Records for the exercise:
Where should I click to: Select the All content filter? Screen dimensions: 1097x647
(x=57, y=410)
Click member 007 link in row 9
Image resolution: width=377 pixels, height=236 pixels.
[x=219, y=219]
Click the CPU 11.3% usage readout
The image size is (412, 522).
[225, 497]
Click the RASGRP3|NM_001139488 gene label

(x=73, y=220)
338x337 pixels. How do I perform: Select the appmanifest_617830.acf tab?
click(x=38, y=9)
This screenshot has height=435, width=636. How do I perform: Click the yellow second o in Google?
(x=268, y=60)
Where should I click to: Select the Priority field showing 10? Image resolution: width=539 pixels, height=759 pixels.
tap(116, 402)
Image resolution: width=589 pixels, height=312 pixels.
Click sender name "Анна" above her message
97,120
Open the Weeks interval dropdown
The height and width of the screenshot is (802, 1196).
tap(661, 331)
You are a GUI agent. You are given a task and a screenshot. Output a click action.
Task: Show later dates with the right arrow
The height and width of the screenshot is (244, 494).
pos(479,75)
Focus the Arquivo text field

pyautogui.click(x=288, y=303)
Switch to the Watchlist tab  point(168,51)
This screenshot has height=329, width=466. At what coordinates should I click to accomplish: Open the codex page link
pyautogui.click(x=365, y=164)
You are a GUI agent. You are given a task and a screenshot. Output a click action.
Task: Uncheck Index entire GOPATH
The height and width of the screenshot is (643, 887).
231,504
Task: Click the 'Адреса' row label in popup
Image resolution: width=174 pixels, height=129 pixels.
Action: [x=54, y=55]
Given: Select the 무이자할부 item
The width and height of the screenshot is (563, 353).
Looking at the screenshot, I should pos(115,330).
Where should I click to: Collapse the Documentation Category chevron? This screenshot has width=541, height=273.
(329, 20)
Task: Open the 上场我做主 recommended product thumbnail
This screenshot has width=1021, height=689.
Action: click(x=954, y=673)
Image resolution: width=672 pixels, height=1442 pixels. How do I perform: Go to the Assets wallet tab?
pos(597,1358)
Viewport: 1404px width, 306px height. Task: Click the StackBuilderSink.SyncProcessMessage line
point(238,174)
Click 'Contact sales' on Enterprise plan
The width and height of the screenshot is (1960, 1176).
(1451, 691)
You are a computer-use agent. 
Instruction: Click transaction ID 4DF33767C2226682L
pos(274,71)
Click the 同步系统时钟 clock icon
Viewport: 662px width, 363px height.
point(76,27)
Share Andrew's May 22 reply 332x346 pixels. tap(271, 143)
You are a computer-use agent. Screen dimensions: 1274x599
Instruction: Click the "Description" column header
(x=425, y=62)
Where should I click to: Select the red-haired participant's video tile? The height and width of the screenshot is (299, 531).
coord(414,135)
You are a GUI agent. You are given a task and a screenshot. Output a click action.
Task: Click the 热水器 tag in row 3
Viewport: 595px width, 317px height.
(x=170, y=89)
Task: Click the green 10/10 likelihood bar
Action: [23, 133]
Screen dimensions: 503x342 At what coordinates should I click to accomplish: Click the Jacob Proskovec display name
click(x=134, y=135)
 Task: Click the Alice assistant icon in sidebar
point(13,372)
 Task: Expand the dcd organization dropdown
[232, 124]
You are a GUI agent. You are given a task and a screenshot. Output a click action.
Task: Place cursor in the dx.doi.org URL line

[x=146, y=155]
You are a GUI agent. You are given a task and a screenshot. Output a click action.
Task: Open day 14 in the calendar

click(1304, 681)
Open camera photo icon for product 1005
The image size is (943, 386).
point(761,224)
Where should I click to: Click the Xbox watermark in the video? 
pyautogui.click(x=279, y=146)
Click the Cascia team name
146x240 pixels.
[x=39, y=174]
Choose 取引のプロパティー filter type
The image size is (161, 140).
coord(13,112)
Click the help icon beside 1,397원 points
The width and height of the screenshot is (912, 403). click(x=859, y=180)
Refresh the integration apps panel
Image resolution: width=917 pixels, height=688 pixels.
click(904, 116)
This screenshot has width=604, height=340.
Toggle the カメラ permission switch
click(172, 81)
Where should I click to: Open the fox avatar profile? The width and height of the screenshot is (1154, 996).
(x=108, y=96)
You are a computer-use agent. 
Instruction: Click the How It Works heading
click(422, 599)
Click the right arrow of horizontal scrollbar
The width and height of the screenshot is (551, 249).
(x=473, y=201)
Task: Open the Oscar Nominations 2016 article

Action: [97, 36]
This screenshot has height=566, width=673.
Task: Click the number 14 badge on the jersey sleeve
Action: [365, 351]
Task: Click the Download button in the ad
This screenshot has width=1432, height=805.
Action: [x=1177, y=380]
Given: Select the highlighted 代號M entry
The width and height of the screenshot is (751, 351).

To do:
An exact copy of the lines from the one containing "This screenshot has width=604, height=340." through the end of the entries is required, and nothing beyond them.

Exercise output:
This screenshot has width=604, height=340.
Toggle the カメラ permission switch
click(172, 81)
Where should I click to: Open the fox avatar profile? The width and height of the screenshot is (1154, 996).
(x=108, y=96)
You are a computer-use agent. 
Instruction: Click the How It Works heading
click(422, 599)
Click the right arrow of horizontal scrollbar
The width and height of the screenshot is (551, 249).
(x=473, y=201)
Task: Open the Oscar Nominations 2016 article

Action: [97, 36]
This screenshot has height=566, width=673.
Task: Click the number 14 badge on the jersey sleeve
Action: [365, 351]
Task: Click the Download button in the ad
This screenshot has width=1432, height=805.
Action: [x=1177, y=380]
Given: Select the highlighted 代號M entry
The width and height of the screenshot is (751, 351).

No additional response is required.